What the task requires – Lines in which "logo" appears should be pulled from the data below.

══ Data to use ══

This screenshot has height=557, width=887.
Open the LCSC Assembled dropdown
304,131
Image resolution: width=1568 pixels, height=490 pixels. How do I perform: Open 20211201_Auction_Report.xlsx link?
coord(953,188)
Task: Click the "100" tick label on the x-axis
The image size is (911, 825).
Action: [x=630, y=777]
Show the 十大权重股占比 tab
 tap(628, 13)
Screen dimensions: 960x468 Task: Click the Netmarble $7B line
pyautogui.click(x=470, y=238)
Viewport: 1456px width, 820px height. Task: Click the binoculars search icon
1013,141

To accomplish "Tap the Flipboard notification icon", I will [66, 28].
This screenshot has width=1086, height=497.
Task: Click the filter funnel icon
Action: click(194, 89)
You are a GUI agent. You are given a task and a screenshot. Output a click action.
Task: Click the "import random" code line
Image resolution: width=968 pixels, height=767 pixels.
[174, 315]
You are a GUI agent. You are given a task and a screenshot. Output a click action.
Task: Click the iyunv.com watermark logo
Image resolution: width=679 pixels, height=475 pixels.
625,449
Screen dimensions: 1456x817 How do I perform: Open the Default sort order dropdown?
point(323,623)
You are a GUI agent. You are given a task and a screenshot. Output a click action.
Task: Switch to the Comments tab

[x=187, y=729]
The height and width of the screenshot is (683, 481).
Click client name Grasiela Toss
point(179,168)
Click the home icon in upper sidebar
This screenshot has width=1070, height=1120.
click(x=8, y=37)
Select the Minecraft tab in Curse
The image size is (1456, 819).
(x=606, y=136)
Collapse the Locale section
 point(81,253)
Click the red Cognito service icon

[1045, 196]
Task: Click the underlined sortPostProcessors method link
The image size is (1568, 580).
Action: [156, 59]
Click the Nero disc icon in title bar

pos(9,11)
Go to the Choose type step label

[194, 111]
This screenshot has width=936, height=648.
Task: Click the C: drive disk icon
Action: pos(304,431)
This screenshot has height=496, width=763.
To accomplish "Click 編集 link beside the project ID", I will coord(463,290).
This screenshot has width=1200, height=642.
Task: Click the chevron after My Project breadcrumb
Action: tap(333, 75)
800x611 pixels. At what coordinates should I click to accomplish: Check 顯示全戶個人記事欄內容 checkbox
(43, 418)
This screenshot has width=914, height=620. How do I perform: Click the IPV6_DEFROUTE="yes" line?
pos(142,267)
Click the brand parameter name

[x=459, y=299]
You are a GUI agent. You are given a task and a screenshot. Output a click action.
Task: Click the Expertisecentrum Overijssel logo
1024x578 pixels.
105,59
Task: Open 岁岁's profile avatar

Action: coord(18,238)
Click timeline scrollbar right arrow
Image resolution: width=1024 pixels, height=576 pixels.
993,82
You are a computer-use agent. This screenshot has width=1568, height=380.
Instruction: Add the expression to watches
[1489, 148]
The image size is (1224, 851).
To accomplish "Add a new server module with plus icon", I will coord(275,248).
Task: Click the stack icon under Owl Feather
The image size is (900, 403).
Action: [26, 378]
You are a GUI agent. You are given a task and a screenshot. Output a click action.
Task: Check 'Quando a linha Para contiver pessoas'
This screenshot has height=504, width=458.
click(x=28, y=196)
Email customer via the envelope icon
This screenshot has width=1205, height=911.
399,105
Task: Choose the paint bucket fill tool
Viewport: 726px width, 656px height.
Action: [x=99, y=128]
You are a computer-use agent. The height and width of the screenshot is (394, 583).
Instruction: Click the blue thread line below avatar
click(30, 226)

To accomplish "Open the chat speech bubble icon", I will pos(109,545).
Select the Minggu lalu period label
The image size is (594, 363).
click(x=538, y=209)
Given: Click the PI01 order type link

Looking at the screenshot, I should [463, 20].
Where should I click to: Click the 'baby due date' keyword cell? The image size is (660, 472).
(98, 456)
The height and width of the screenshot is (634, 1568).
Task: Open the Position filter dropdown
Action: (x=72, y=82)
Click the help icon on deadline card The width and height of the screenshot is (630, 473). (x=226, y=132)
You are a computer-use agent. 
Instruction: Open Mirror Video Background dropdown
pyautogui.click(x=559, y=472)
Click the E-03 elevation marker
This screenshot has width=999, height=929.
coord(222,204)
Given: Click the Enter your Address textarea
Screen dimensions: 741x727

═══

Task output –
Task: Click the iyunv.com watermark logo
Task: Click the Expertisecentrum Overijssel logo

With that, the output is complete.